* **SET EXERCISE**
Could you restate the rows from the line containing "You are a computer-use agent." through the last row, requests included, scaling every coordinate in the answers by 0.6 and rounding to whole numbers, with halves rounded up? Give only those rows, and leave the pictures out.

* **MATERIAL FOR THIS EXERCISE**
■ ■ ■ ■ ■
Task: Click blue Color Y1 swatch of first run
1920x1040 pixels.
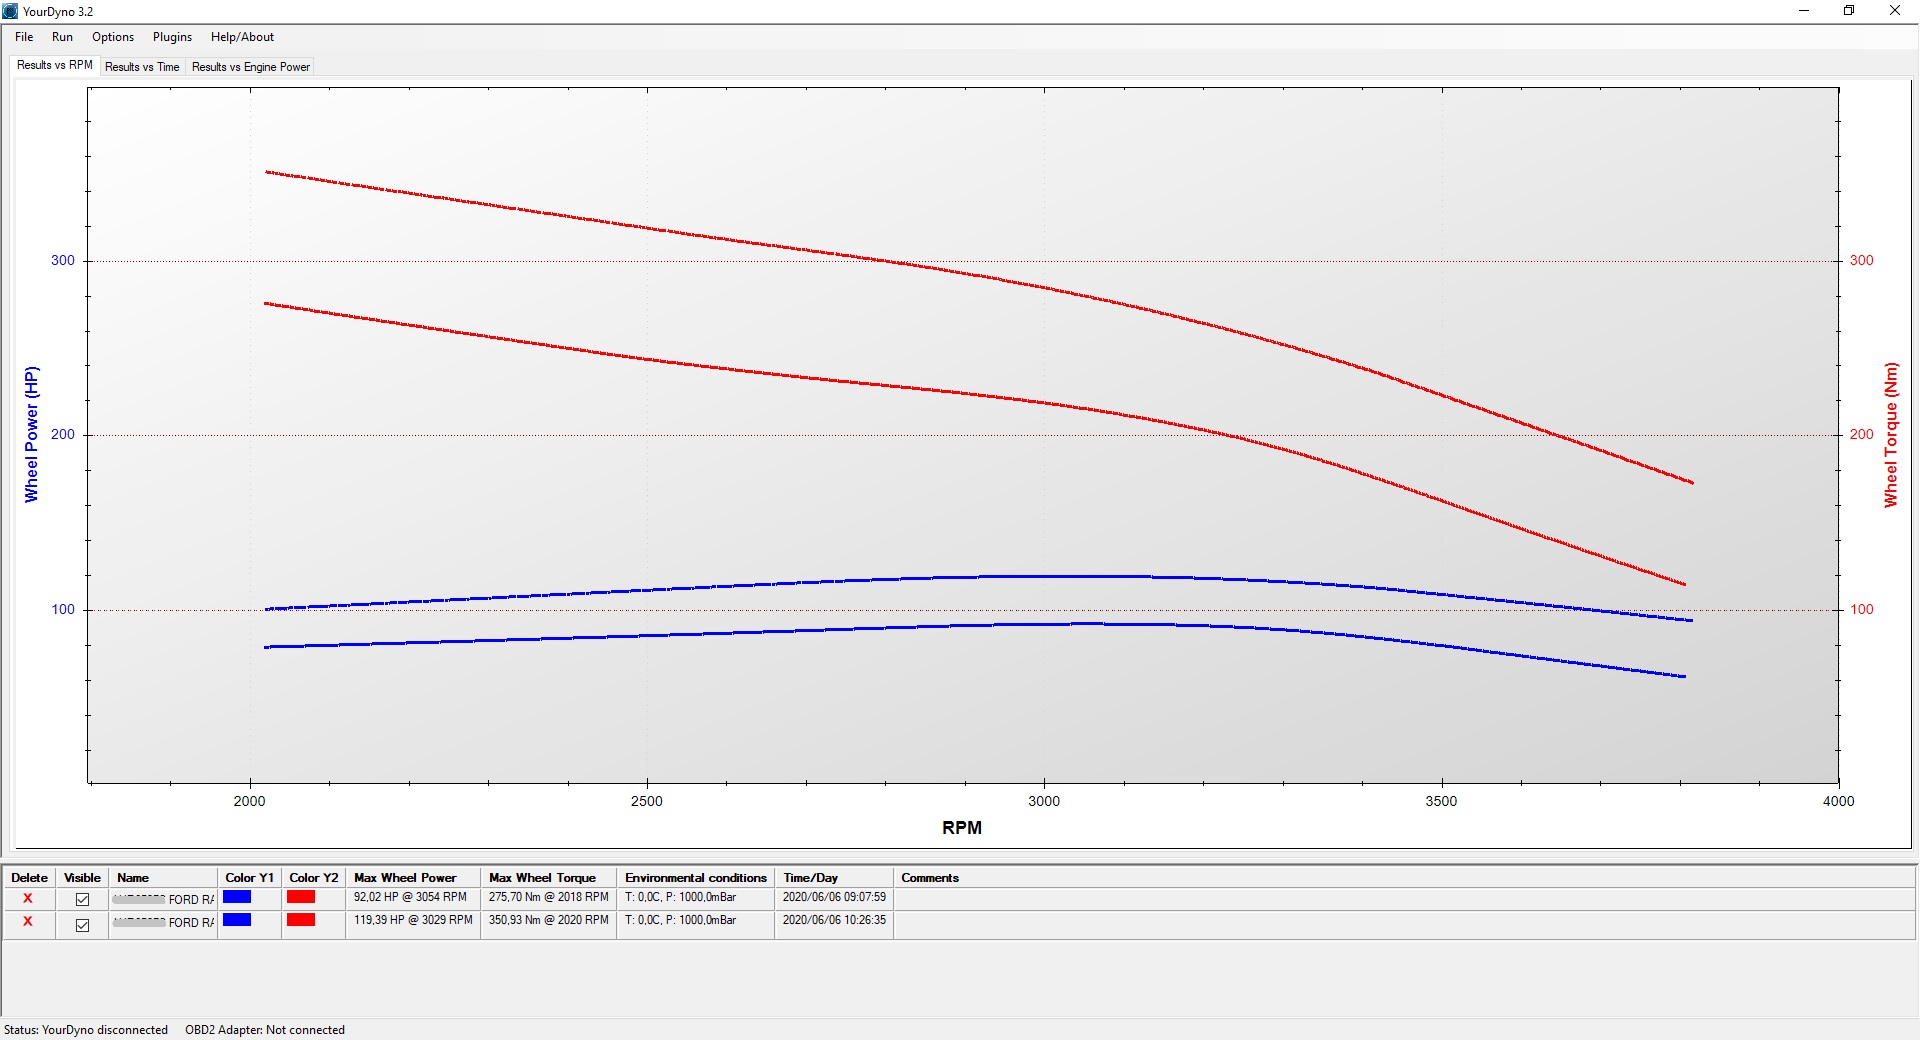Action: coord(237,897)
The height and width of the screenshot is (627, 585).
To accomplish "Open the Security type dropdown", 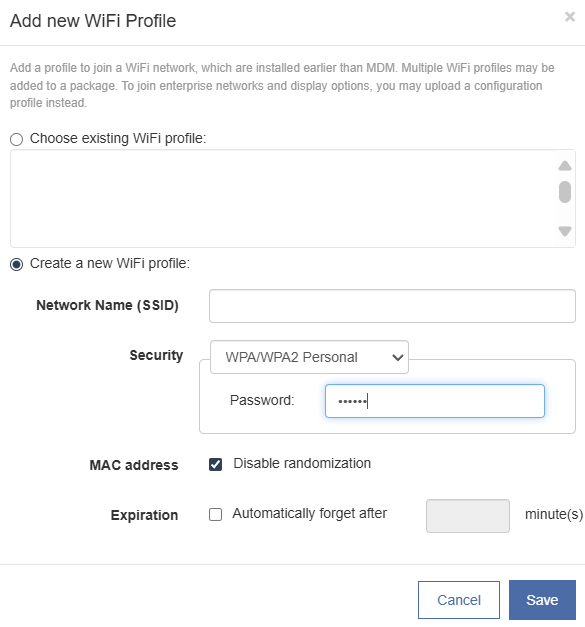I will [309, 357].
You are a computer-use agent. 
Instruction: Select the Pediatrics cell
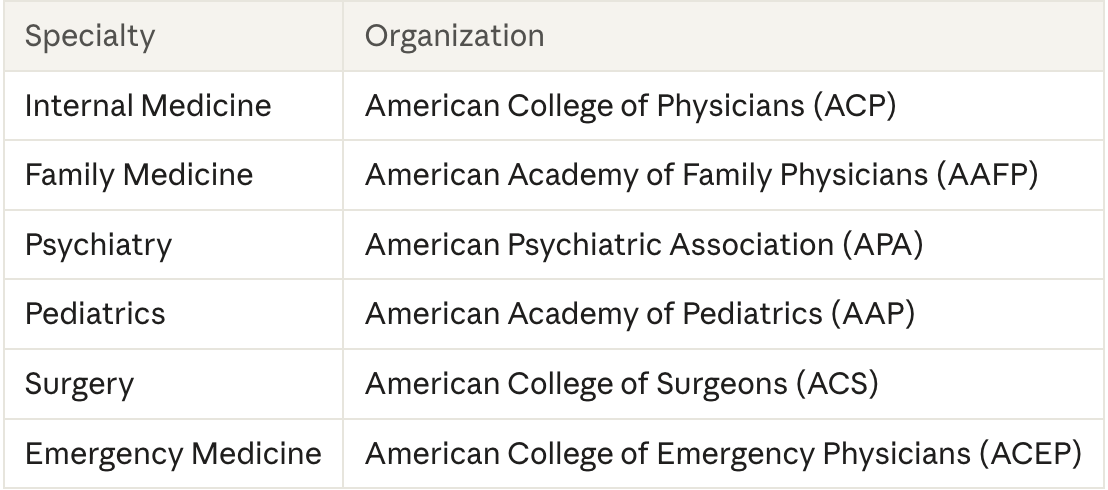click(174, 314)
■ ■ ■ ■ ■
* **RIGHT ANSWER**
You are a computer-use agent. 
Instruction: Select the Pediatrics cell
click(104, 188)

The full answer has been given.